Sonra o saati aldım. ki saat sevmem ben. aldım. Uzun zaman da kullandım. Sevgim hiç değişmedi.

Sonra bozuldu o saat.

Tamir ettirmek istedim...ama olmuyomuş bişey bişey yüzünden.
neyse.

hala durur işte.
hala severim.

İnsanlara...kumumun bana seslenip beni uyuyp durduğum, kendime üzüldüğüm koltuğumda güldürmesine, ataletimin bu seslenişe katılmasına sevindim.
Bu yazıyı da oraya bağlayacaktım. ama saat aklıma gelince hepsi uçup gitti.:)

söyleyin bunun aşktan farkı ne?
:)))

blogların fıkır fıkır fıkırdadığı...
uyanıştan hemen sonra tüm blogların gezildiği
hatta akşamüstü gezintisi dahilinde hepsinin tekrardan dolaşıldığı

bitter'in başkan kaçırma planlarını neşeyle anlattığı
hatta fotoğrafladığı

benim sözümona Okan Bayülgen'le yaptığım röportajları aktardığım

buradmm...oyyy benim canım burdam'ın neşeli hayvan hikayeleri, hayata dair anlattığı her, temiz, güzel neşeli hikaye...
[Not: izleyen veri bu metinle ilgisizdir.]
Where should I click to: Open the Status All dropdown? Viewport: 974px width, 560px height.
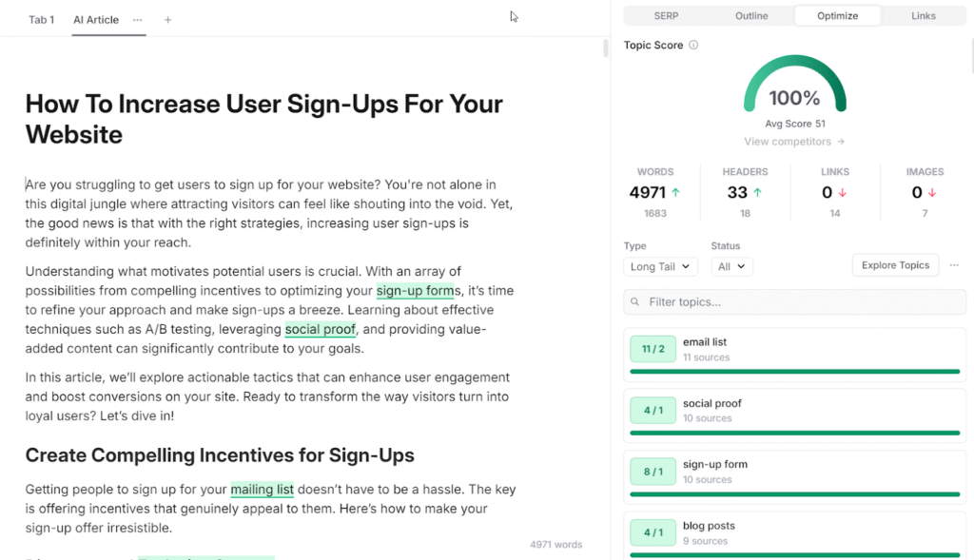pyautogui.click(x=731, y=267)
sevginin ani ve beklenmedik mizahı

ataletin bizi dalıp kaldığımız anlarda uyandırıp kafalarımızı o güzel ve özel kadınlara takmamızı sağlaması...
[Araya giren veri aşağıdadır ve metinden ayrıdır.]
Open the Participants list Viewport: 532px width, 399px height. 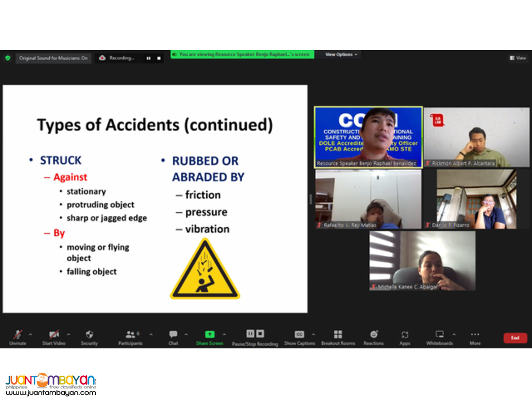(130, 334)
kumun elmalı pastası...turta mıydı yoksa?:)))
hepsi güzeldi.

blogların bu hali de güzel.
bir kadının ya da erkeğin olgunluk hali gibi.
sorunları var.
çözmeye çalışıyor, dertli ama hala açık.
gülmeye, dertleşmeye, paylaşmaya açık.:)

seviyorum.

7 yorum:

Sevgi Gibi dedi ki...

lemmm, hakkımdaki yazın çok kısa, kumunki uzun, ataletinki uzun (iyi ki erkek değiller :P)hahaaa. bir benim ki kısa. ama belki de günahını alıyorumdur ve sen belki de benimle ilgili upuzun bir blog yazısı döşeyivereksindir de o nedenle burada böyle kısa tutmuşundur, kim bilir :)))
ay ben de seviyorum, onu demeye geldiydim.

laleninbahcesi dedi ki...

bende seni seviyorum üçtemmuzum. Bir şeye esef ettim, şöyle aşkla bağlandığım bir nesnem olmamış hiç...ama bi pembe lizözüm var, yatak odamda kapının arkasında asılı duru hep ama, yaz kış kalıknca giyerim... Bazen bakıyorum acaba eskidimi diye... Ayol ben eskidim o yıkadıkça pırıl pırıl parlıyor hala... Hediye eden insanda çok özel biriydi ondan mı acep...
Çok öptüm çok

uctemmuz dedi ki...

aaa..gerksiz kıskançlık.:)))hemi de içimden geldiği gibi döktürürken adını yazmayı atladığım onca sevgili dost varken.
seninle ilgili blog yazııısııı..
döşerim lafı mı olur..ama dur dolup dolup taşayım önce bir..
sevgi temalı bir yazı yazmaz isem::)


pembe lizözün söylenişi yeter Laleciğim.:) pembe lizöz..sen ona aşkla bağlıymışsın daa sanırım farketmen bu yazıya denk gelmiş. ben öyle hissettim.:)
iyi ki varsınız güzel insanlar..iyi ki tanıdım sizleri.

bacon dedi ki...

eglence tum hızıyla devam edio:)

uctemmuz dedi ki...

:)))ooo bacon gelmiş, hoşgelmiş.:) artık daha fazlasıyız, şahsen ben bir de huni edindim bacon.:)

Adsız dedi ki...

uğramadan olmaz..
=)

sevmeden de..
aşk mı bilmem..
ben aşkı bilmem zaten =D..

ama sevgi hmm evet..
=)

olmadan olmaz..

atalet..

.. dedi ki...

8)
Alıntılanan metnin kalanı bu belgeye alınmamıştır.